On Sun, Oct 24, 2021 at 10:48 AM Helmut Jarausch <jarau...@skynet.be> wrote:
>
> Finally I have come up with the following shell script for backing up
> my /home directory,
> comments are more than welcome, of course.
> (/HBackUp contains a BTRFS file system)
>

Is /home on btrfs?  If not then something like this is probably your
best bet (not sure if existing tools work, and I didn't carefully
check your script for any missed error handling).

If /home is on btrfs, just on a different filesystem, then you're
probably much better off using something based on send/receive.  This
can let you very efficiently transfer snapshots incrementally and
preserve COW between the copies (that is, unchanged data is
deduplicated).  While rsync is very efficient for network transfer or
amount of data written, in order to detect changes it has to read all
the inodes in both copies of the data.  If you don't trust mtime in
either copy then you have to further read all the data itself.  That
is a lot of read IO and CPU on both ends, though if they're on
different hosts the network traffic is very efficient.

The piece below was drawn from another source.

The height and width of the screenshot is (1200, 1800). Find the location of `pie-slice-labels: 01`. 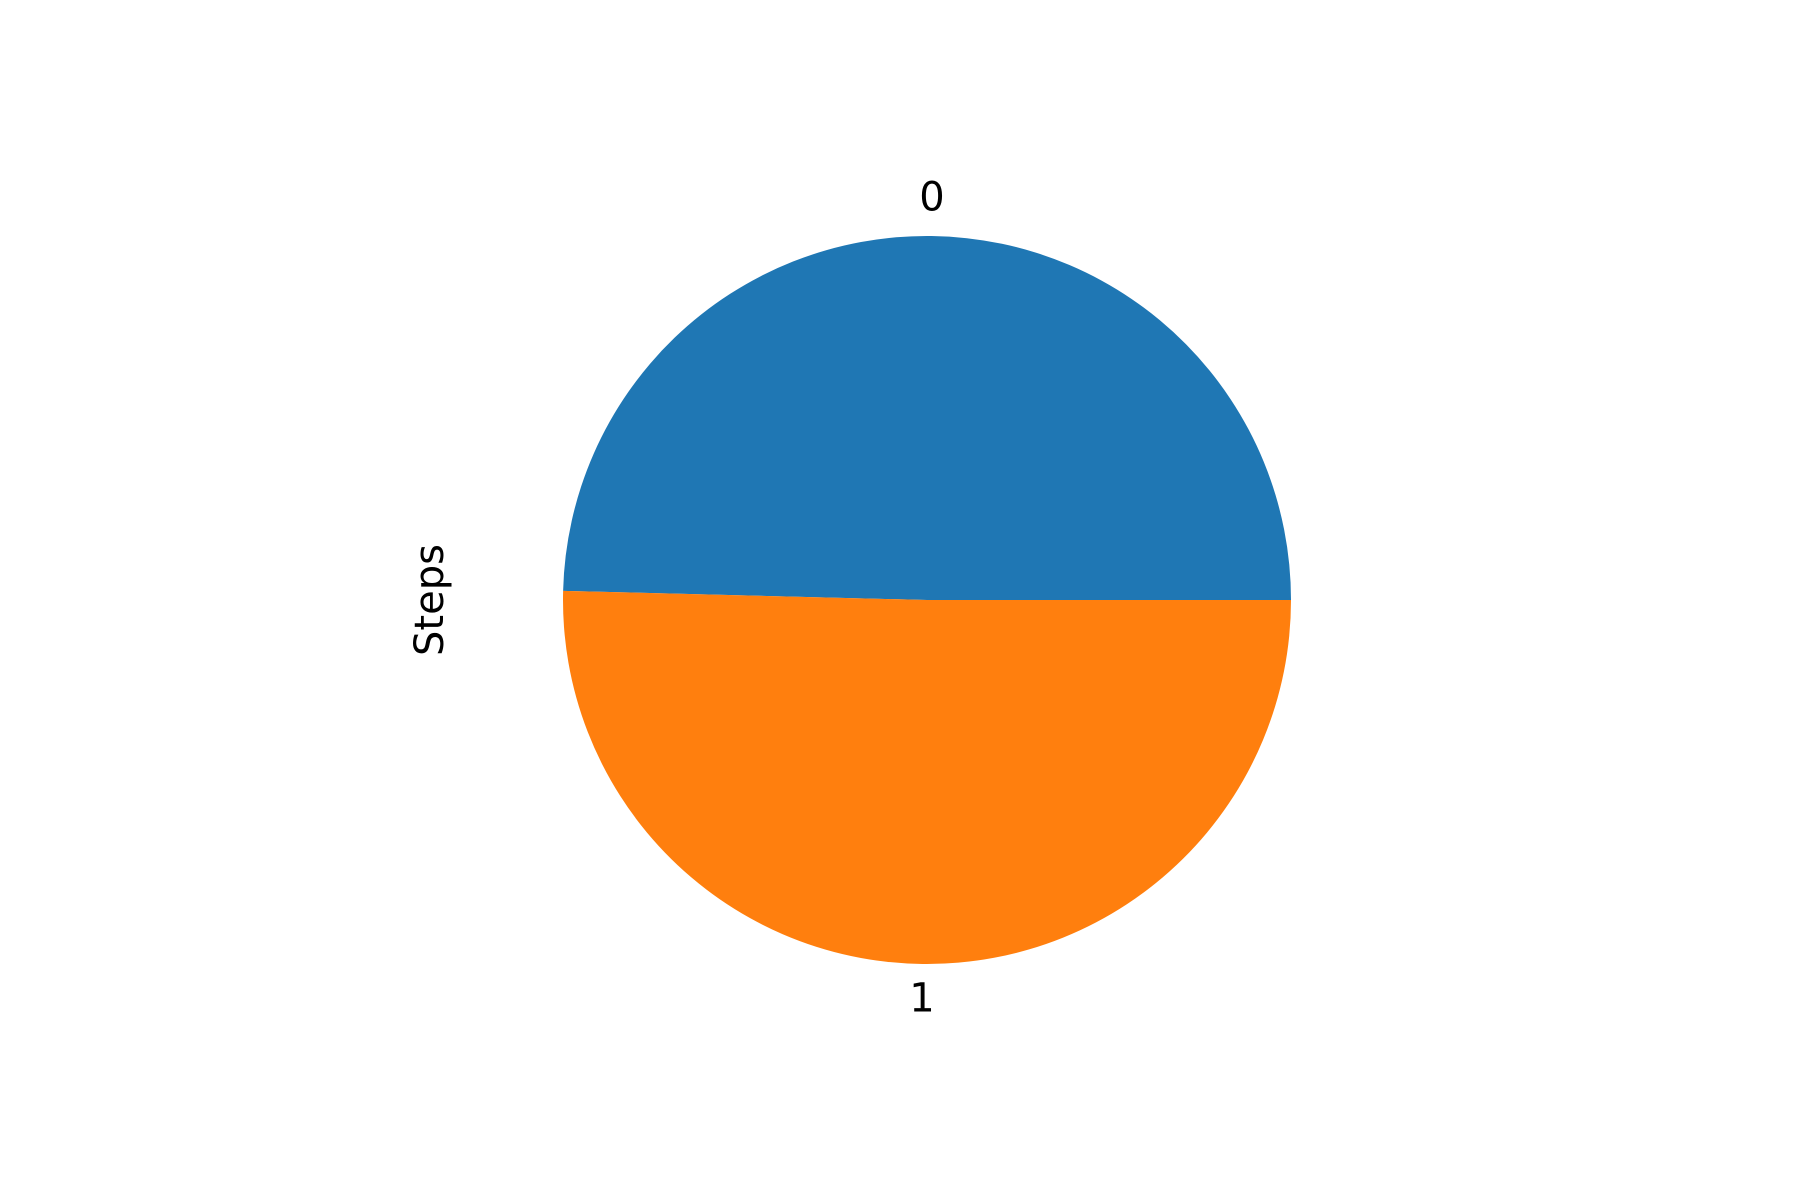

Btrfs send/receive can determine what has changed between two
snapshots very efficiently, as snapshots are b-trees that are
cross-linked where there are no changes, so you only have to descend
and then transfer branches that actually contain changes (similar to
git).  If only one file changes between snapshots the number of reads
to find it scales logarithmically with the amount of metadata, while
rsync scales linearly as it has to read all of it.  Also, with btrfs
the incremental change set can be prepared without any reference to
the target (since both copies are on the source), so latency isn't a
factor at all.  You can just dump the incremental backups to serial
files if you prefer, though that requires keeping them all as with
normal incremental backups.  If you receive them into a btrfs
filesystem then you only need to retain one snapshot in common between
the source and target to allow future incrementals.

I think there are tools out there which already implement this for
btrfs.  I know such tools exist for zfs and I use one myself.  I never
used this with btrfs as it was immature at the time I switched over.